Las apenas dos horas en las que todo se torció fueron de una angustia indescriptible. "Me dicen que hubo cambios, que ahora sí hay un positivo, que si fue todo de repente... Lo digo y lo vuelvo a repetir: yo no tengo nada en contra de nadie y habrán hecho lo habido y por haber. Lo que no me cabe en la cabeza es que una persona esté bien a las once de la mañana y a las cuatro de la tarde esté muerta. Por Dios, pero qué es lo que estamos viviendo. Un infierno, una pesadilla o qué es esto? Que alguien me lo explique, yo no lo entiendo". Y sin haberse podido hablar desde el 12 de marzo. Ni verse. Ni enviarle una palabra de cariño. Ni siquiera acompañar los restos mortales. El cadáver lo recoge la funeraria en la residencia. Va directo al crematorio, el mismo día del fallecimiento. Le devolverán las cenizas. Aún no las tiene. "A veces pienso que lo estoy soñando y me despertaré", añade.

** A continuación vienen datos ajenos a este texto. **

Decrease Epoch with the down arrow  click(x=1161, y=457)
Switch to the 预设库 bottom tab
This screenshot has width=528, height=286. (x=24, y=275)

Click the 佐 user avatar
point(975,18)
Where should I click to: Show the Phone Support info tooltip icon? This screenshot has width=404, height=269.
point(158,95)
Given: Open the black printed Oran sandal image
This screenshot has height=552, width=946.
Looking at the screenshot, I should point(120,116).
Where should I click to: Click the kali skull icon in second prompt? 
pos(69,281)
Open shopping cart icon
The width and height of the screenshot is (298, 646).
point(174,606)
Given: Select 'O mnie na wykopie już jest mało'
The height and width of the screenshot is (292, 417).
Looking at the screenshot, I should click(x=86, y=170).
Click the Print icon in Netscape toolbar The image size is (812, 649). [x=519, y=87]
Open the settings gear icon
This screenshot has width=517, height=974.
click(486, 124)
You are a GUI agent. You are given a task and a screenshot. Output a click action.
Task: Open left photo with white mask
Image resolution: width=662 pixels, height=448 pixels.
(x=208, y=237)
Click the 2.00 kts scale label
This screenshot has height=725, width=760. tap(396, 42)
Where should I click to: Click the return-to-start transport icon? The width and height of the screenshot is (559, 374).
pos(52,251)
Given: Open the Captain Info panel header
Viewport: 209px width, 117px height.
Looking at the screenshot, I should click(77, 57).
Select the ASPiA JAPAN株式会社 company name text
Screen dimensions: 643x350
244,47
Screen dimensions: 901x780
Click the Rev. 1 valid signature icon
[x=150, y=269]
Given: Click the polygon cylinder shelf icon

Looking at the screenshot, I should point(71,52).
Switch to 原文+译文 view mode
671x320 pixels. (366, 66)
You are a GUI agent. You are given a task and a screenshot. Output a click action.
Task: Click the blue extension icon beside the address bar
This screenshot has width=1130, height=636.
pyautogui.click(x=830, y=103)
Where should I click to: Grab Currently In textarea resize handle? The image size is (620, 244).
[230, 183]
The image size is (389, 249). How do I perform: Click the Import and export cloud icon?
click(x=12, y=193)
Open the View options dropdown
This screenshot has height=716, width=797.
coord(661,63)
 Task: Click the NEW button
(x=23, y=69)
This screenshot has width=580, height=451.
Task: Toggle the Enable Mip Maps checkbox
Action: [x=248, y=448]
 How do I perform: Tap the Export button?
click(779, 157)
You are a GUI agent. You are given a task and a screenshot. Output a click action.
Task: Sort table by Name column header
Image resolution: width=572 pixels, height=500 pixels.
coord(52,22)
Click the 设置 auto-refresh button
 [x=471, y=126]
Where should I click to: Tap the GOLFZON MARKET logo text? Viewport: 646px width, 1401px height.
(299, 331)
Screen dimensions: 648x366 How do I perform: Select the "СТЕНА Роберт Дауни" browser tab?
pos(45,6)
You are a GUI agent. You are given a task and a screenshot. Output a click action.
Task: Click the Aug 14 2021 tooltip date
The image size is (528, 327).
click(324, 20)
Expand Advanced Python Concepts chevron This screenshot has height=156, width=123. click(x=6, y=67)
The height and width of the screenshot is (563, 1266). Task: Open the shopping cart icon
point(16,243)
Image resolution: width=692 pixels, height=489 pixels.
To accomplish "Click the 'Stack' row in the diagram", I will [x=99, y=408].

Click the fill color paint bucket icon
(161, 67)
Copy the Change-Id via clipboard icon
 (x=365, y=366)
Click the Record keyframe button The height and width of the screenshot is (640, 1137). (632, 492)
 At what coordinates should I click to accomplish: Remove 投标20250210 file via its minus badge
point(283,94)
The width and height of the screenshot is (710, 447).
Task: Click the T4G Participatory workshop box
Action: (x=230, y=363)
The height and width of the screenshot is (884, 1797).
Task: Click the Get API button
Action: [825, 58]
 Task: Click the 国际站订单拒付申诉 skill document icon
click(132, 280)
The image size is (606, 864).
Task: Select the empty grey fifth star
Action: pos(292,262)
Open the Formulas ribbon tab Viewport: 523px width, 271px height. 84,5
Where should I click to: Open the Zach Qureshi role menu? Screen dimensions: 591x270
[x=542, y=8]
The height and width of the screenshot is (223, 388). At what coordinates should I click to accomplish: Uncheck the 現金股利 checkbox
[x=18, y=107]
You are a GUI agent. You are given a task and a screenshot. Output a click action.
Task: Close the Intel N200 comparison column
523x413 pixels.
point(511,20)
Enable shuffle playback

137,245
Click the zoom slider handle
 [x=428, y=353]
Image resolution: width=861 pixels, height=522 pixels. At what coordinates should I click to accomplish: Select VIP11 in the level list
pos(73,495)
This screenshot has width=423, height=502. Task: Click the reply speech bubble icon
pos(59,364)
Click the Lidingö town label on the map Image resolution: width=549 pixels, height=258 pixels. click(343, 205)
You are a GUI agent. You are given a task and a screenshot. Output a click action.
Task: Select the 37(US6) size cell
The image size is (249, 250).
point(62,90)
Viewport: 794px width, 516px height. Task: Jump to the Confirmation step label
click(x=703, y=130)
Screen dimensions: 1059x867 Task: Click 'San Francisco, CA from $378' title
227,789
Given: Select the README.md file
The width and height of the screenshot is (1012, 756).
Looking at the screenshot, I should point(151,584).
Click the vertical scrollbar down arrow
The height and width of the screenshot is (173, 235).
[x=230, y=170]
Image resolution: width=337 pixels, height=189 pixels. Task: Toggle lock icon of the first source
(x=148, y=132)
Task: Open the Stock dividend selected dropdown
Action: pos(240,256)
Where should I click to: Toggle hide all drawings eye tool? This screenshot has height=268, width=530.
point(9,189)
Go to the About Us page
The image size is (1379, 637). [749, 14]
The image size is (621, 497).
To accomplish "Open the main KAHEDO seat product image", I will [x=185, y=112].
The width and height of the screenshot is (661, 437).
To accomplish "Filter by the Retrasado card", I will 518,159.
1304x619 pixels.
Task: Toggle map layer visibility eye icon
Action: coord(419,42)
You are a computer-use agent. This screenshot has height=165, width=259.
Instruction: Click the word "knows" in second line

En los alrededores de la residencia de Grado el escenario es el de un hospital de campaña de una guerra. Hay miembros del Ejército en la zona. De hecho, el centro está medicalizado, funciona como un equipamiento sanitario. Nadie accede a su perímetro, solo quien está autorizado. Y nadie tiene permiso para hablar. Los trabajadores no responden al teléfono. Ni aunque lo intente un conocido descuelgan. "No llaméis, sabéis que no se va a contar nada", dicen vía Whatsapp. La confidencialidad es estricta. El estado de alerta impone la muerte en el anonimato. Ni velatorios ni despedidas. Muchos vecinos ni siquiera saben quiénes son los fallecidos. No hay esquelas en los tablones que perviven en las calles de los pueblos, donde se clavan los partes de los decesos y se informa de los sepelios. "El funeral se celebrará una vez pasada la crisis sanitaria", puede leerse en las que sí están accesibles en la web del tanatorio local. Las ceremonias del último adiós quedan para un futuro aún sin fecha fija.

Mensajes en las ventanas

En la villa hay miedo. Mucho. Hijos que hacen la compra a sus padres mayores para que no salgan. Cuando llega a los domicilios, se desinfectan hasta los envases. "Me traen las medicinas y lo del súper. Paso una bayeta con agua y lejía a todo, a las cajas, las latas, los bricks. Nadie sabe quién lo ha tocado", cuenta una vecina.

Hay gente encerrada a cal y canto. "Hay pánico a salir a la calle, el foco preocupa mucho, por los mayores, por todos los trabajadores de la residencia que están allí dando la batalla y también porque la gente tiene a miedo a contagiarse al tenerlo tan cerca", comenta una mujer, recluida en casa con su hija, "con una cuarentena estricta".

Hay mensajes de apoyo en las ventanas para quienes lo están pasando muy mal en el geriátrico. "En casa no paramos de pensar en ellos, es dramático lo que viven ahí dentro, y las familias, sin poder despedirse. Terrible. Son nuestros vecinos, amigos, la gente del pueblo", explica un hombre. Y familiares que, desde la distancia, sufren porque sus mayores están solos en la villa. "Es desesperante. No quiero que mi padre salga, pero tiene que comer y los pedidos online están colapsados. Se requiere un servicio para llevarles la compra lo antes posible, han pasado ya dos semanas y no pueden salir porque sería poner en riesgo su vida", señala una mujer de Madrid con su padre en Grado.